Review of Hellfighters

Hellfighters (1968)
6/10
Forgettable pyro-drama
16 July 2002
The Duke is in charge of a team of specialized firefighters. They go where they are needed, all over the globe. One of his men, Jim Hutton, uses his death-defying job as a way to scare up some skirt and it usually works.

When Wayne gets seriously hurt, his estranged daughter (Katharine Ross, who I bet argued with the hairdresser, lost the battle and had to walk around in what appears to be a wig on backwards) gets summoned, along with his department store heiress wife Vera Miles. Its really just a way to bring them into the story so there's no need to take his injury seriously at all.

Before you can say 'Mrs. O'Leary's cow', Hutton and Ross have entered coupledom. This angers Wayne, who knows Hutton to be a skirt-chaser, and Miles, who hated that Wayne was a firefighter and left him for that reason.

There is much drama, most of it needless. There is very little realism in the way in which the people interact. Its a stretch to think that Ross has to follow Hutton all over the globe as he is fighting deadly fires, but without that forced subplot you don't have much else to chew on.
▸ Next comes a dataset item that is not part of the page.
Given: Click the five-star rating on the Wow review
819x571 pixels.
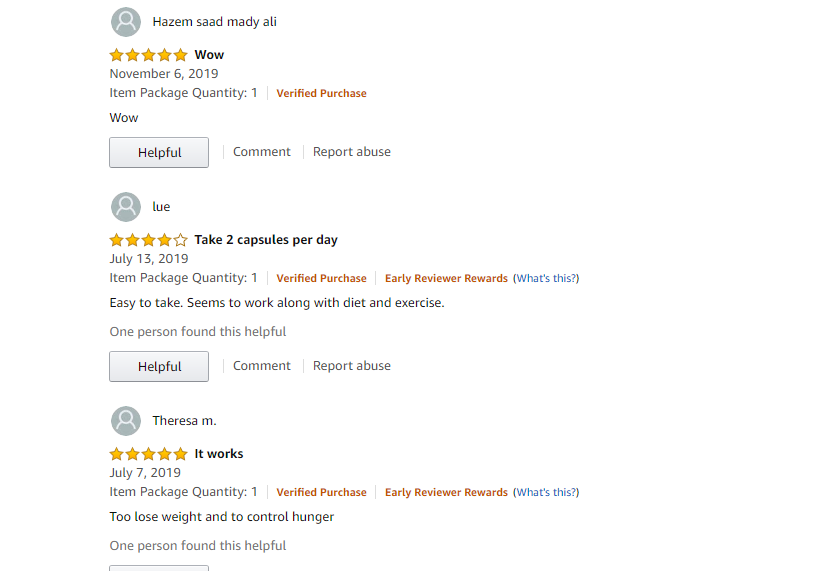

Best scene is when Miles is allowed to let loose on an official of the Venezuelan goverment, who has let the guerillas (don't ask) too close to the firefighters. She shows the spunk that made her career much valued, for me at least. She is the perfect wife for a larger-than-life figure as John Wayne, as she seems to have a handle on how to be a person when he'd rather she were just a woman.

In all honesty, the only real reason I watched this is because Katharine Ross is in it. For that reason I am glad I saw it. 6/10.